当分野は、2022年度に国立研究開発法人日本医療研究開発機構(AMED)が開始した「ワクチン開発のための世界トップレベルの研究開発拠点の形成事業」において、長崎大学が研究開発の中核を担うシナジー拠点の一つとして採択されたことにより、その研究開発計画の一つである「デング熱ワクチン開発をはじめとする熱帯ウイルス感染症医薬品開発にかかわる研究の遂行」を実施するために2023年 4月に熱帯医学研究所に設置され今年で2年目となる。
スタッフ
- 教 授
- Buerano Corazon Cerilla
- (兼)教授
- 森田公一
- (兼)准教授
- 高松由基
- 助教(有期)
- Balingit Jean Claude Palma
- 助教(有期)
- Muhareva Raekiansyah
- 助教(有期)
- Nguyen Thi Thanh Ngan
- 客員研究員
- Mya Myat Ngwe Tun
- 技能補佐員
- 馬場明子
- 事務補佐員
- 渡邊貴美子
研究活動
当分野では特にデング熱ワクチン開発プロジェクトに重点を置き、九州を拠点とするKMバイオロジクス社のデング熱4価生ワクチンの開発に協力するとともに、mRNAワクチンの開発を推し進めることでAMED 事業の目的の一つである「100日ワクチン構想」への寄与を担っている。
我々が行う研究活動は以下の項目である。
- 新規デング熱生ワクチンの開発および、ヒトに接種した場合の免疫応答や誘導される抗体による抗体依存性増強(ADE) についての特性評価
- デング熱の病原性に関するマウスモデルの開発
- 多様なDENV遺伝子型についての中和およびADE応答を定量的に評価するためのシュードウイルス(SRIPs)を用いる迅速評価システムの開発
- 不死化ヒト細胞株を使用したデング熱増強抗体の信頼性の高い検出のためのハイスループットでのin vitroアッセイの開発
- マウス感染モデルにおけるADEメカニズムの研究
- フィリピン、インドネシア、ベトナム、ミャンマーのデング熱流行地域におけるデング熱感染の長期流行、発生、転帰におけるADEの役割に関する調査
- 将来、デングワクチン接種が見込まれるアジア各国(ミャンマー、南ベトナム、ネパール、スリランカ、マレーシア等)におけるアルボウイルス全般(DENV、日本脳炎ウイルス、ジカウイルス、チクングニヤウイルス)の血清疫学・分子疫学調査の実施
- アルボウイルス治療薬の開発、並びにこれらの抗ウイルス薬がウイルスの感染や複製を阻害するメカニズムの解明研究
上記の研究をシナジー拠点のメンバーとして、熱帯医学研究所ウイルス学分野や、高度感染症研究センター、医歯薬学総合研究科の他分野との共同実験を行いながら、熱帯性ウイルス医薬品開発に必要な基礎研究や疫学研究に邁進している。
最近の主な業績
- Buerano and Morita. Lancet Infect Dis 2024; doi:10.1016/S1473-3099(24)00181-6.
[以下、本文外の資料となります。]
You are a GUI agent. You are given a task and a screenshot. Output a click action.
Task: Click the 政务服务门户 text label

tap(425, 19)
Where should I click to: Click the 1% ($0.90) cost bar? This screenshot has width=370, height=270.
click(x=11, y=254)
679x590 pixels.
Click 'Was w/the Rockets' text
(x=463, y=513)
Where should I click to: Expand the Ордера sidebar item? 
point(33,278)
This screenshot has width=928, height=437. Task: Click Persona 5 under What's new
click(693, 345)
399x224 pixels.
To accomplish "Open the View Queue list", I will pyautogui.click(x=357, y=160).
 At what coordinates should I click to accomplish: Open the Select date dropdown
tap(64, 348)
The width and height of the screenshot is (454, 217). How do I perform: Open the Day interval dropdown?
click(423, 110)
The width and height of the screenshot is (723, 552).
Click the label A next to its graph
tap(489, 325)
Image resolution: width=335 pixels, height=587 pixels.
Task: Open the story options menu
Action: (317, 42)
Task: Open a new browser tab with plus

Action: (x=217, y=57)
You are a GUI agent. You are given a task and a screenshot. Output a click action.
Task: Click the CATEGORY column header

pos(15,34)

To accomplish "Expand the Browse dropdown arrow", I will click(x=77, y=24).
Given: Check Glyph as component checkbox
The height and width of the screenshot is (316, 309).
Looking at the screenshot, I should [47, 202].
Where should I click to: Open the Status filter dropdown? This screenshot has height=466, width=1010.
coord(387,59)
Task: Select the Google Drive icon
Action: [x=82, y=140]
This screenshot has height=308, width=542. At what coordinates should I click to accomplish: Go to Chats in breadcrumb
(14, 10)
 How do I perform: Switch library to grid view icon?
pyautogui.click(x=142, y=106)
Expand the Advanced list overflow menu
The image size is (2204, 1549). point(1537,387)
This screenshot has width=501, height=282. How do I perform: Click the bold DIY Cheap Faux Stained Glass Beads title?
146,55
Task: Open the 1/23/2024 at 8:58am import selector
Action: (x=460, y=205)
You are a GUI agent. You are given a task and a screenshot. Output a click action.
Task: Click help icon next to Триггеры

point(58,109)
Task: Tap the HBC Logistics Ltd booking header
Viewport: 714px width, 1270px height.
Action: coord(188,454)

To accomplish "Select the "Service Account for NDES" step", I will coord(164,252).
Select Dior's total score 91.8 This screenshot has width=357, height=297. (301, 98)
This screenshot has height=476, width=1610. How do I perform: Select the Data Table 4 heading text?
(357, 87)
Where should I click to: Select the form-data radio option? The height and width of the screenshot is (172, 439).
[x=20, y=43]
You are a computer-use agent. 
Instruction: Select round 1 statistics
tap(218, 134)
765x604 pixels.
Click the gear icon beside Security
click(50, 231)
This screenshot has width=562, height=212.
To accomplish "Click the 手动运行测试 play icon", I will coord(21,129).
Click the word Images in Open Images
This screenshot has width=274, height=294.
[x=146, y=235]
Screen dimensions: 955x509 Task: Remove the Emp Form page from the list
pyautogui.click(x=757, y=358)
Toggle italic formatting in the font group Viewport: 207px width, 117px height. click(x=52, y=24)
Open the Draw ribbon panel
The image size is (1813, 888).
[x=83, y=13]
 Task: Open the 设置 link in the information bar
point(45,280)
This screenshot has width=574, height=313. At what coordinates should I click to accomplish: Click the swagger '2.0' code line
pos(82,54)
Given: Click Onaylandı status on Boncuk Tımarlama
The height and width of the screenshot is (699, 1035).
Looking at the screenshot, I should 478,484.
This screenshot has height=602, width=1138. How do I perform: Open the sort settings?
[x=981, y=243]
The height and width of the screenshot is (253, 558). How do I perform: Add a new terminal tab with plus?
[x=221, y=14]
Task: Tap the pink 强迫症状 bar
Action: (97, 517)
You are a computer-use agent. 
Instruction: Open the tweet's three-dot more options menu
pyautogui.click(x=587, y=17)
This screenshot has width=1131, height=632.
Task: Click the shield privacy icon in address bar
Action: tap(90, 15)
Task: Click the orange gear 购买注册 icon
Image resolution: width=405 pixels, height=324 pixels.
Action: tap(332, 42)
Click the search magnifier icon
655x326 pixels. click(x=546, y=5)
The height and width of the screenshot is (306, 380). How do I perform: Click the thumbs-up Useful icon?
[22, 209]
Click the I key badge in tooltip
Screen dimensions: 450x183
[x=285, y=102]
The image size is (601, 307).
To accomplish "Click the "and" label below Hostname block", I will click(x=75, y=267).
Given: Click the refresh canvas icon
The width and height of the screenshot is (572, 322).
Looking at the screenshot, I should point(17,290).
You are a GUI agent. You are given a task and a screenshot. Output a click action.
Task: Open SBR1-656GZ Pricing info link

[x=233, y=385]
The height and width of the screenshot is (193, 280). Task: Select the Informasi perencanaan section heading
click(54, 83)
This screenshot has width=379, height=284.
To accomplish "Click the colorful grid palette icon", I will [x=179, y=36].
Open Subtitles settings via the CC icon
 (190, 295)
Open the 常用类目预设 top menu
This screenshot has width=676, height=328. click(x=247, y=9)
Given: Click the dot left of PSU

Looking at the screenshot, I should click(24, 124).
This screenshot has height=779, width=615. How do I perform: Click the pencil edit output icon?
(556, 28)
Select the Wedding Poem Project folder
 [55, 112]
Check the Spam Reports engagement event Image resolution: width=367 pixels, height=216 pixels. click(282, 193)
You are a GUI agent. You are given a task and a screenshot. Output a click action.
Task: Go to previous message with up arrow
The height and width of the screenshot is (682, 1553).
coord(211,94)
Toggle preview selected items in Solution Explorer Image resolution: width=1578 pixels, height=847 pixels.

- Balingit et al. Int J Infect Dis 2024; 139: 59-68.
- Ngwe Tun et al. Vaccines (Basel) 2023; 11(12): 1857.
- Ngwe Tun et al. Am J Trop Med Hyg 2023; 109(4): 917-925.
- Ngwe Tun et al. J Infect Public Health 2023; 16(9): 1435-1442.